Alla provincia sono state attribuite con la adozione del piano territoriale di coordinamento provinciale le funzioni relative all’assetto del territorio e alla tutela e valorizzazione dell’ambiente, ex art. 20, d.lg. 267/2000.
II testo dell’art. 117, cost., come modificato dall’art. 3, l. cost. 18.10.2001, n. 3, nel ripartire la potestà legislativa fra Stato e Regioni distingue tre principali categorie di materie: quelle riservate in via esclusiva allo Stato, quelle assoggettate a legislazione concorrente - per le quali la normativa di dettaglio è attribuita alle regioni mentre spetta allo Stato la determinazione dei principi fondamentali - e quelle di legislazione esclusiva regionale che hanno portata residuale (Gherghi 2002, 536).
L’art. 177, 1° co., cost. definisce le materie a legislazione esclusiva ove la potestà legislativa spetta allo Stato con l’aggiunta dell’ambiente.


4. Il Ministero per i beni e le attività culturali.

Legislazione d. lg. 20.10.1998, n. 368, art. 1 - d. lg. 1999/300, art. 3 - d. lg. 29.10.1999, n. 490, art. 5.
Bibliografia Cassese 2000 - Cassese 2000 (2).

Il Ministero per i beni e le attività culturali è stato istituito con l’art. 1, d. lg. 20.10.1998, n. 368 (Cassese S. 2000, 261).
Esso, rispetto al precedente Ministero dei beni culturali ed ambientali, assomma le funzioni di valorizzazione e promozione del patrimonio culturale.
Le funzioni ministeriali, ad esempio, in materia di individuazione dei beni culturali sono precisate dagli artt. 5 e segg., d. lg. 29.10.1999, n. 490, che ha approvato il testo unico delle disposizioni legislative in materia di beni culturali ed ambientali.
Il d. lg. 1999/300, art. 3, ha compreso tale ministero nel ristretto numero di quelli che sopravviveranno alla riforma da esso introdotta (Cassese S. 2000 (2), 1094).


L motivi contenuti nelle trent'otto pagine del provvedimento giurisdizionale possono schematizzarsi in due gruppi:
1) Contrarietà del d.lg. n. 3 del 2004 ai principi e criteri informatori fissati nella l.d. n. 137 del 2002.
2) Mancanza di carattere precettivo delle disposizioni contenute nel d.lg. n. 3 del 2004. Secondo l'ordinanza del
Tar Marche n. 136 del 2004, il d.lg. n. 3 del 2004 con cui è stata attuata la delega per la riorganizzazione del Ministero per i beni e le attività culturali contenuta nella l. n. 137 del 2002 sarebbe privo di un reale contenuto precettivo. Tale vuoto sarebbe stato illegittimamente colmato dal Governo attraverso il regolamento di organizzazione (delegificato) di cui al citato d.P.R. n. 173 del 2004, che pertanto svolgerebbe surrettiziamente la funzione affidata dalla legge di delega esclusivamente al decreto delegato e non già ad un atto a questo subordinato.

**Dati registrati**
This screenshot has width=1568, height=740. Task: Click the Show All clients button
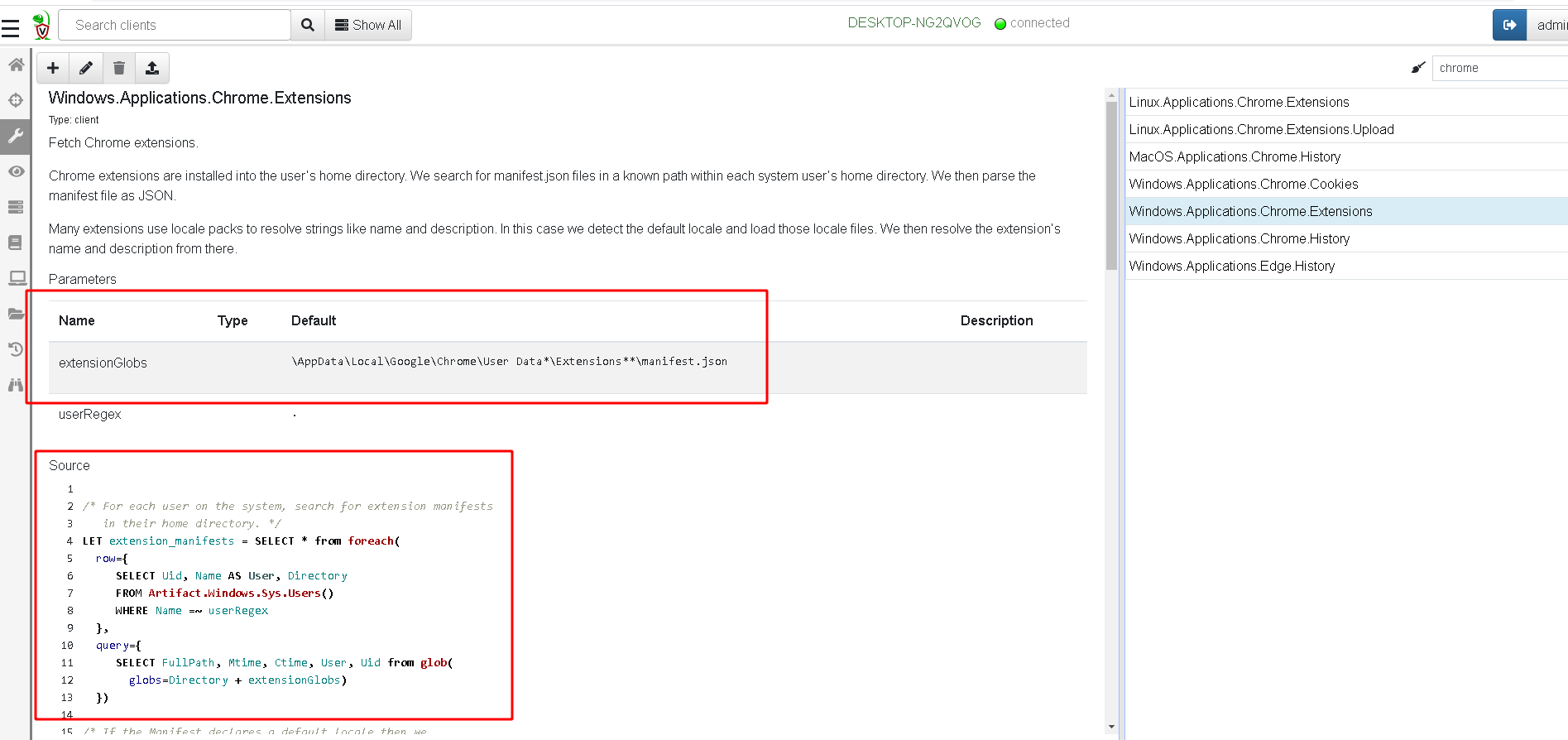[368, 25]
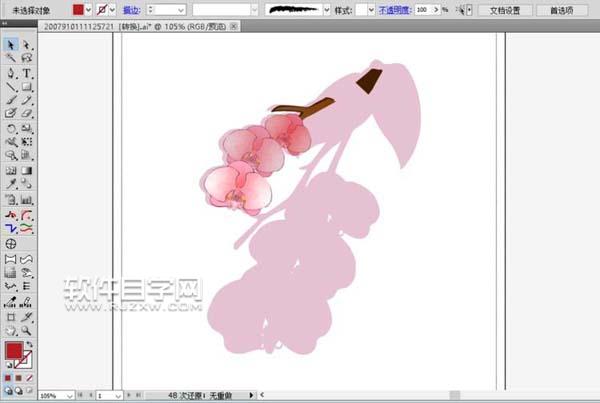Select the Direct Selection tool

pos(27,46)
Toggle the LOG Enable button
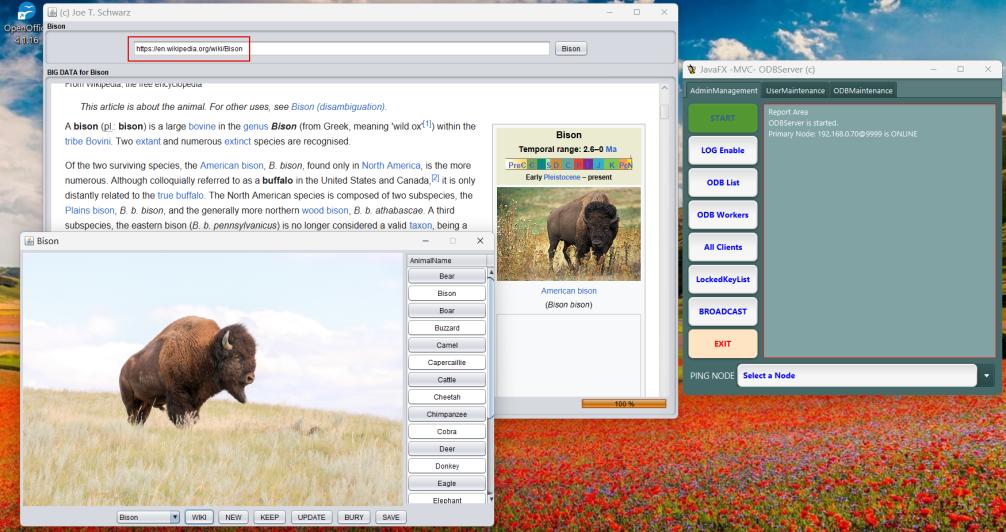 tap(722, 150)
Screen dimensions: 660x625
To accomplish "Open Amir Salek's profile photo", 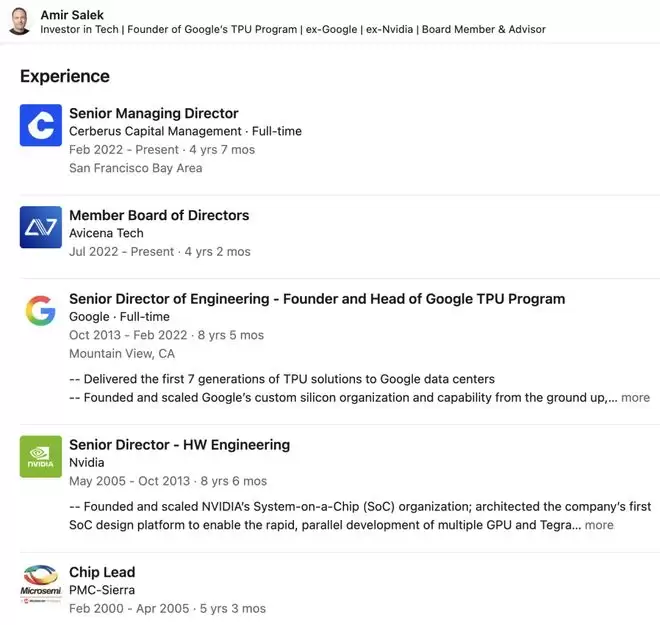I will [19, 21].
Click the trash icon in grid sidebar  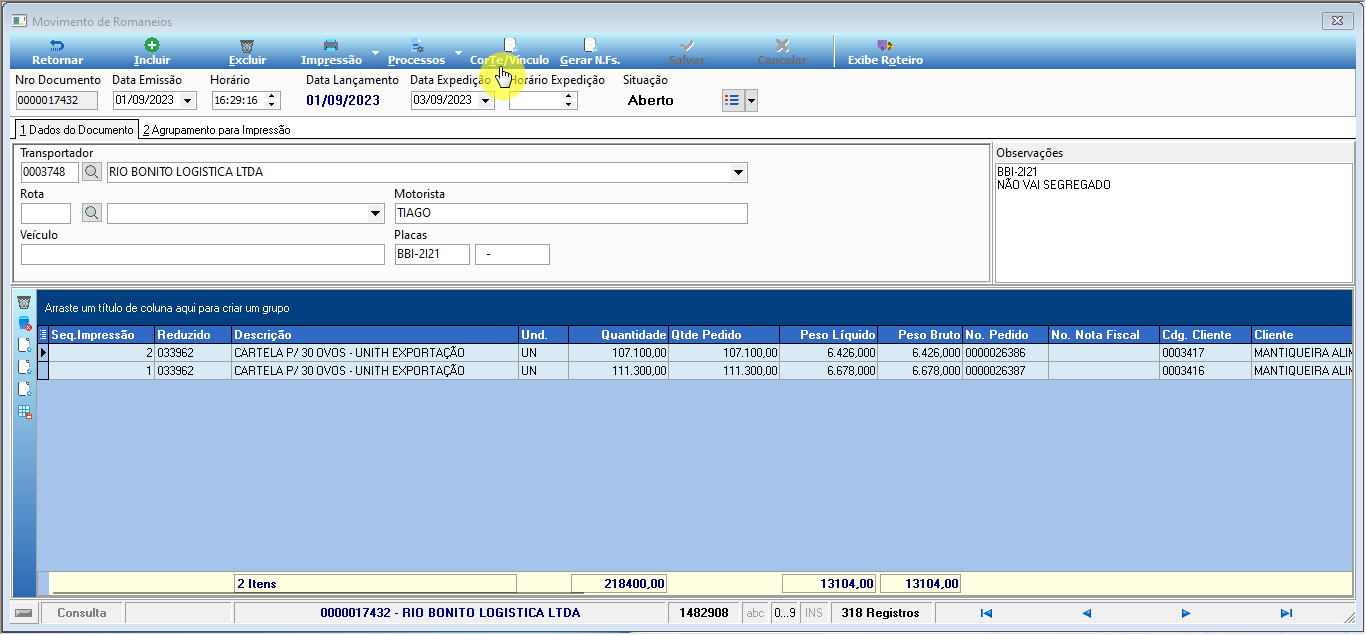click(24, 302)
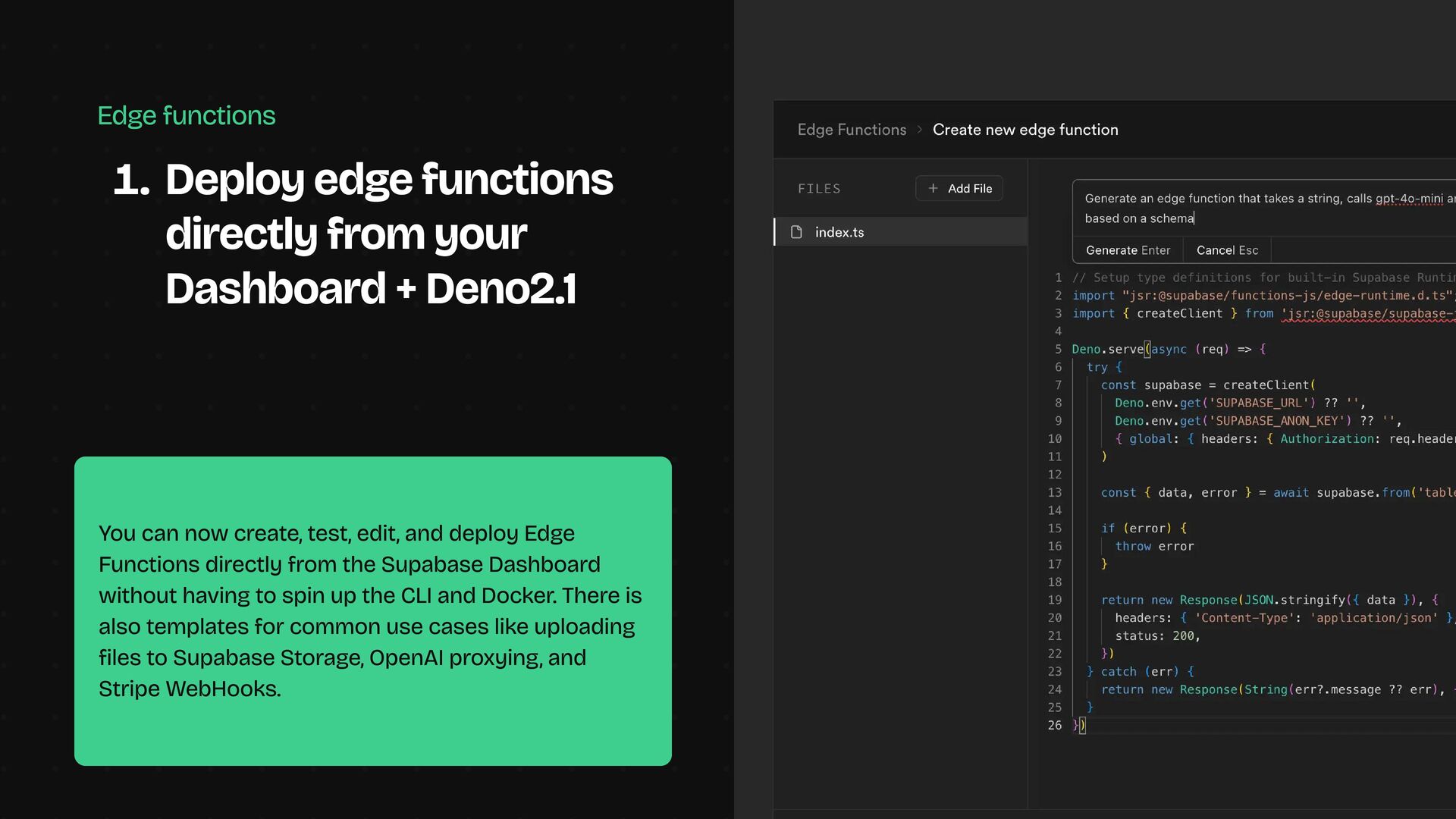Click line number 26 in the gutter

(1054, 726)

---

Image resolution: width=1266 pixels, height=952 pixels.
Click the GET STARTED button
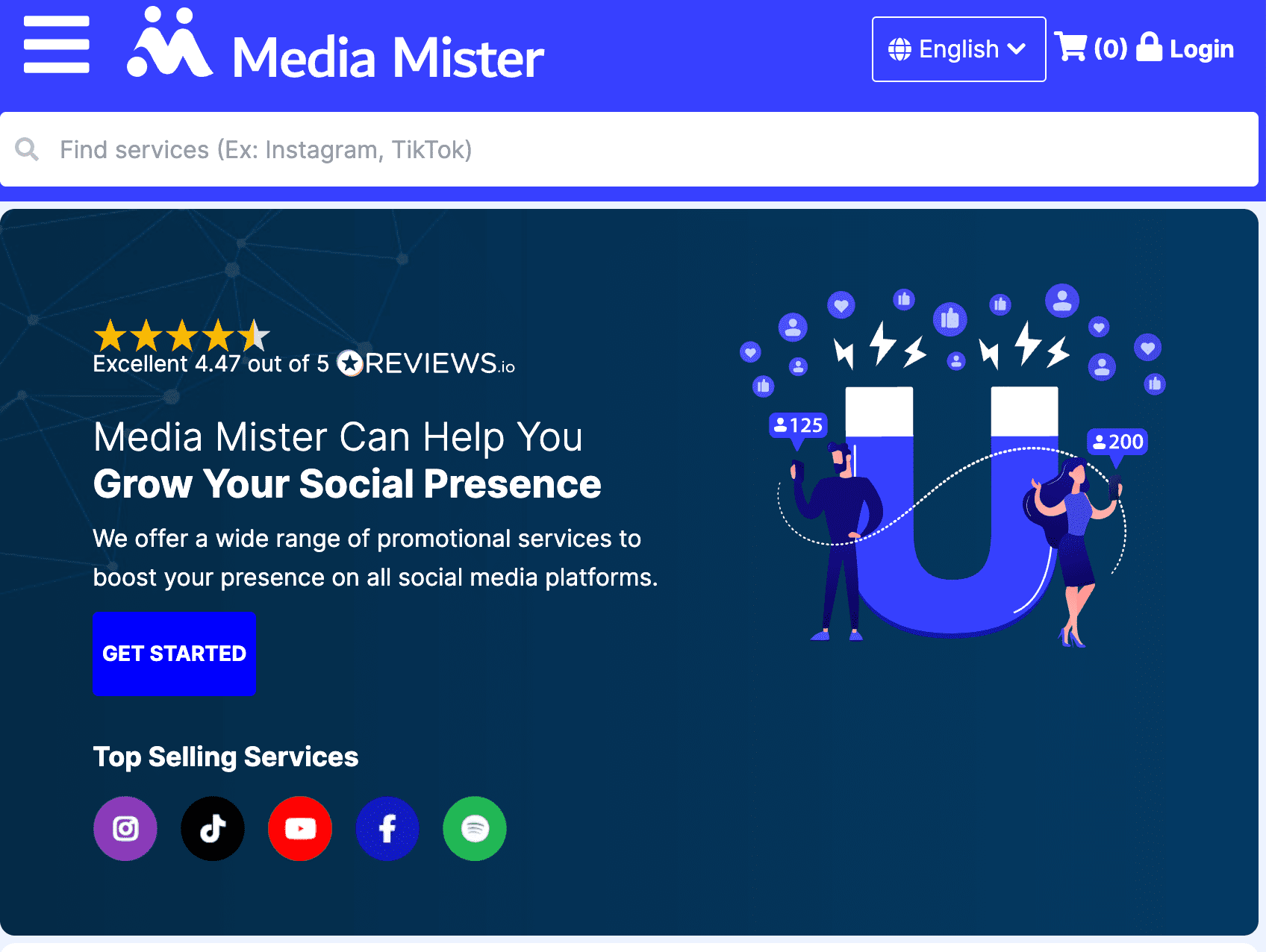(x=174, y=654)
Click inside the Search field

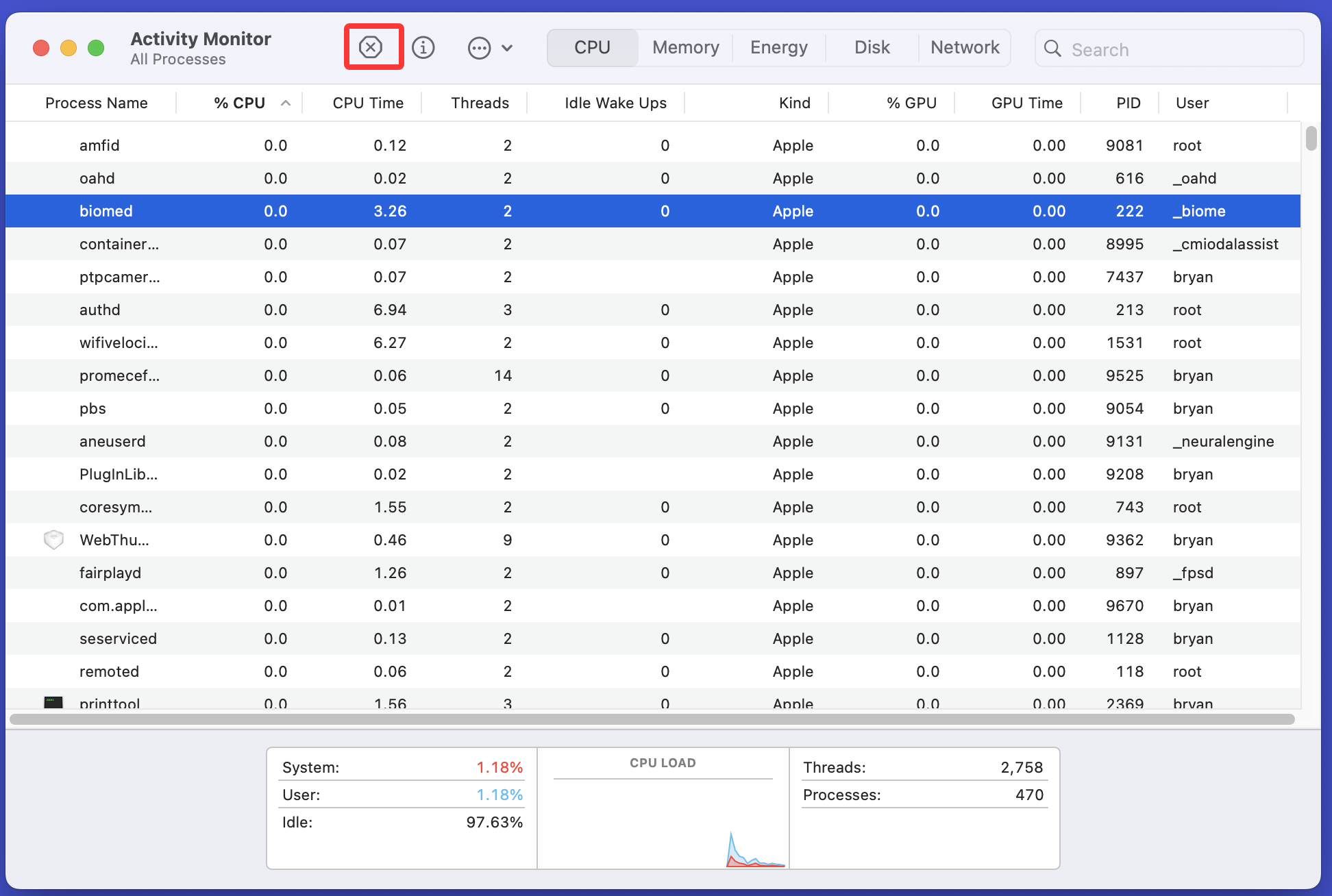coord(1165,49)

...

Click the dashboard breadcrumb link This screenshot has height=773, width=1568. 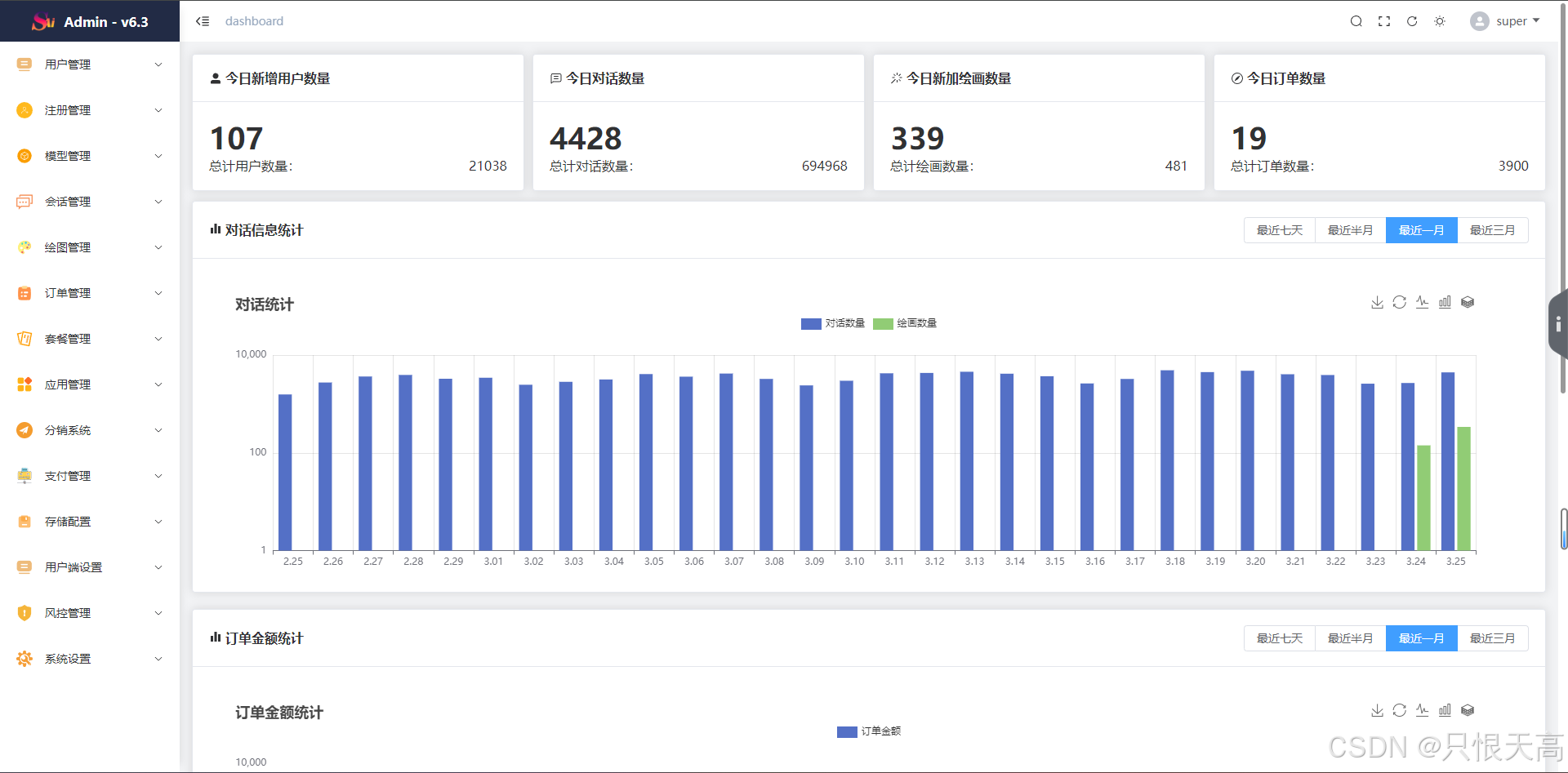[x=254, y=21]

**Il problema**
Elenca tutti i decreti legislativi (sigla «d.lg.» o «d. lg.») citati nel brano sulla tutela dei beni culturali, indicando ciascuno una sola volta.

**Risposta al compito**
- d.lg. 267/2000
- d. lg. 20.10.1998, n. 368
- d. lg. 1999/300
- d. lg. 29.10.1999, n. 490
- d.lg. n. 3 del 2004